In a landmark ruling, a federal judge in Los Angeles on Monday ruled that the company behind them violated copyright laws by not making explicit explicit representations of its products to viewers.
“This is a landmark case about how to treat the public in the age of the internet,” said Mark Sherman, an attorney for the National Coalition for the Reproductive Rights, who argued that the porn companies were in violation of federal law.
The porn industry was not named in the ruling.
It comes after an outcry over the videos of teens, some of whom were underage, being sexually assaulted and coerced into performing sex acts.
Some have been charged with felonies for participating in the crimes, including two who were convicted on Thursday.
The ruling is the latest in a series of legal challenges against porn companies and other companies in the industry.
Earlier this month, a California court ruled that a website called “Romeo” was violating the state’s obscenity law by posting material that “may constitute conduct which may amount to a criminal offense under California law.”
The case is currently before a federal district judge in Santa Monica.
“The fact that these companies are being sued is not a reason for us to stop using them,” Sherman said.
He noted that the companies that have been sued are all owned by the same family of companies.
The judge’s ruling came after a hearing in February where the judge ruled that “Romo” and other sites like it were violating the First Amendment rights of the sites users.
“When I find an infringement, I am very likely to go after the defendant, the owner, the operator,” said Sherman.
In the meantime, the companies behind the new porn are defending themselves.
“We have not taken a position on this case,” said Matt Borski, president of PornHub, which also operates sites like Instamode, PornHub X, and others.

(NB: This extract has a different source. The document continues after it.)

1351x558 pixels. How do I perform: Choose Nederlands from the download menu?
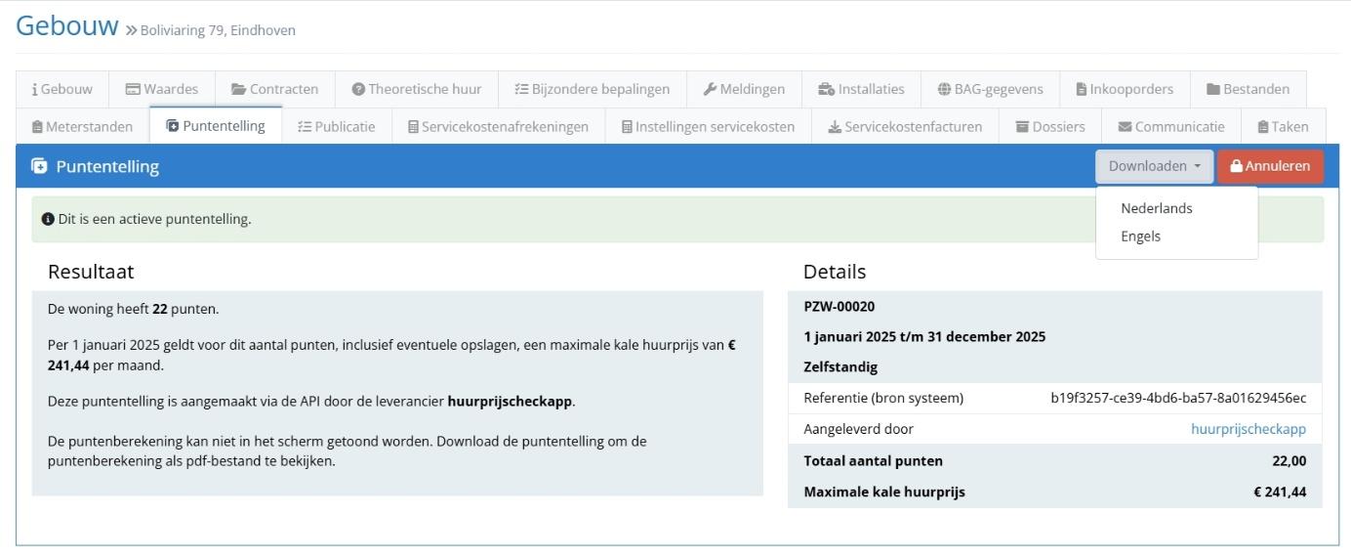(x=1157, y=208)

“That is a decision for the courts.”
The decision in the case is “in the public interest,” Borsky said.
The American Civil Liberties Union filed a lawsuit in January against PornHub and the other companies for allegedly violating the Communications Decency Act, which bans pornography that depicts sexual acts or depicts depictions of minors engaging in sexual acts.
In that case, a judge in California also ruled that Instamodes violated the Communications Act when it allowed users to submit images of naked teenagers and their genitals.
PornHub is appealing the ruling to the Fifth Circuit Court of Appeals.